8 de diciembre. El Espectador

 

Muchas cosas siguen disecadas en el tiempo: la crueldad en la distribución de la tierra, la soledad de los desplazados, el silencio después de una ráfaga. Pero veinte años después de la edición original, ni el libro ni los lectores tenemos las mismas formas de sentir lo que han escrito la vida y la muerte en nuestras páginas. Comprendimos que “la fuerza no conquista”; pero con los cementerios llenos y a cuatro años de firmada la paz, todavía algunos no lo entienden.

Versión 2020 de Las mujeres en la guerra de Patricia Lara. ¿Cómo puede un libro tan triste ser tan bello? Uno siente que más allá de la violencia -o más acá- la impronta del libro es esa mezcla de amor, valor y resignación, de fe y sacrilegio, de impotencia y libertad, que tantas veces sentimos las mujeres; unas y otras violencias han tatuado distintos cansancios en el alma y en la espalda: son las huellas que dejan la pobreza, las armas o el abuso; la renuncia implícita, esa nube llamada dolor.

Uno quisiera que el libro fuera una novela, no un testimonio; que nuestro país no llevara tantos años amarrado al sino de la intimidación, de los poderes corruptos y las fuerzas oscuras. Y que la selva nunca hubiera sido ese lugar donde “uno se siente desprotegido, sin paredes detrás de las cuales esconderse, ni puertas que pueda cerrar”.

Las protagonistas del libro nos llevan por distintos escenarios, circunstancias y duelos: La cárcel, el secuestro, el asalto a la farmacia, el salón de clase, los cuerpos despedazados; lloran a sus hijos y defienden idearios de justicia social. Otras pasaron media vida cambiando de insurgencia o diplomacia, de montaña o inquilinato. Extrañando a su mamá, a los hijos que nunca concibieron, a los que parieron, a los que dejaron y a los que les mataron.

Algunas tuvieron que tragarse la nostalgia o el vacío, porque no podían llorar en un país en el que el machismo es, se usa y se exhibe, y discrimina desde el morral de colegiala hasta el morral de combate. Se aferraron entonces a esos tiempos, cuando “no había maldades”, y recuerdan a las amigas -vulnerables y urgentes- antes y después de la noche inmensa, cuando “compartíamos momentos de tristeza”.

Los once testimonios (uno es de madre e hija) de Las mujeres en la guerra rompen el corazón, porque -insisto- son verdad, son memoria, son historia.
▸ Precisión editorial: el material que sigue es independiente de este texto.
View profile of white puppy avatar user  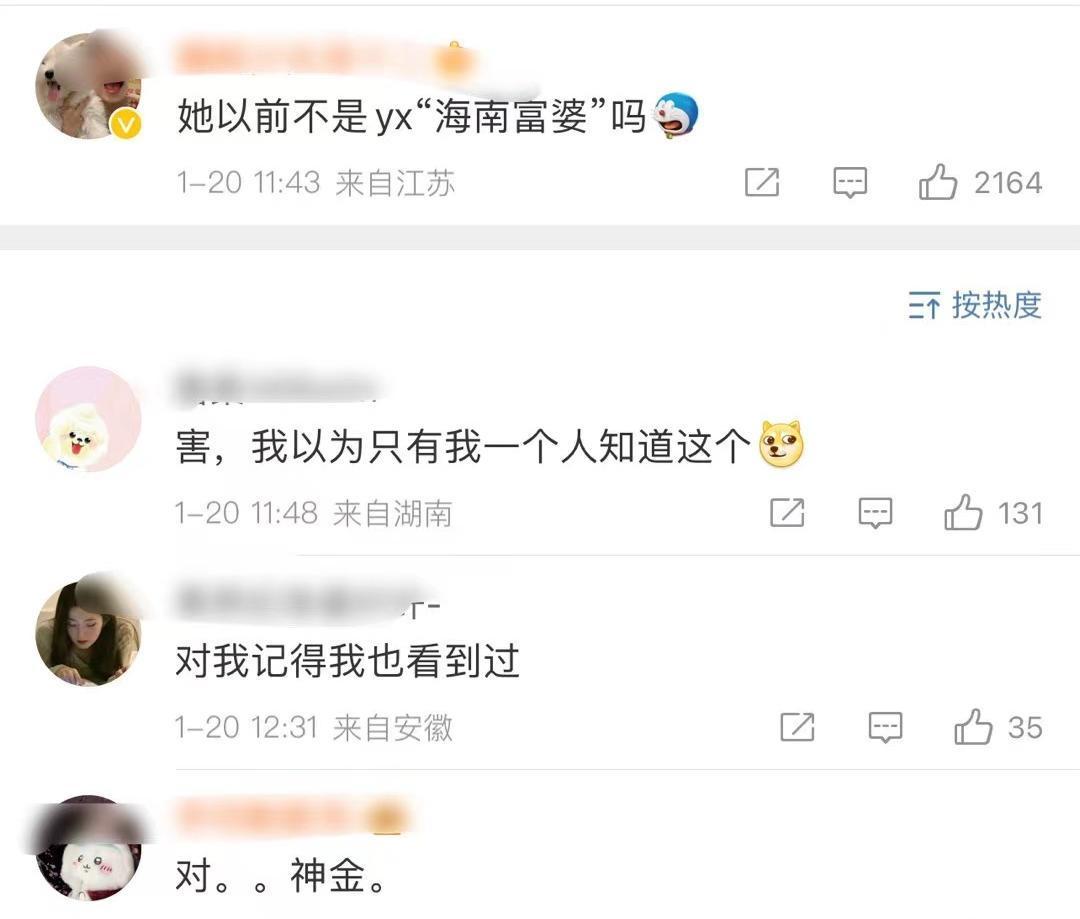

Cada lector tendrá su capítulo más entrañable, más lleno de subrayados, el que le genere más conflictos o recuerdos.

Dos me sedujeron especialmente: el relato de Luz Marina Bernal, la emblemática madre de Soacha que destapó una de las peores vergüenzas de las fuerzas militares: los mal llamados falsos positivos. En el libro descubrí a su hijo de ojos azules y mirada dulce; el que bailaba, ayudaba en todo, hacía mandados y bondades, pero nunca aprendió a leer ni a escribir; su hermoso “Gringo”, masacrado un 12 de enero, mientras corría esposado y encapuchado; lo mataron unos desgraciados, para mejorar a punta de infamias su record y su pensión.

Ese relato, y el de Margot Leongómez de Pizarro, tan llena de respeto y de amor por su familia; tan íntegra y valiente… uno diría que el mundo, todo, cabía en su mundo interior. En lo que hicieron y pensaron sus hijos, en la muerte y en la ternura; en los silencios, en las cárceles y en los exilios. En su línea del tiempo, con militares, presidentes y guerrilleros. La tortura sufrida. Los ojos tristes, lindos, limpios en su convicción.

Las mujeres en la guerra, un libro para leer, releer y perdonarnos. Y nunca dejar de insistir y persistir en la paz.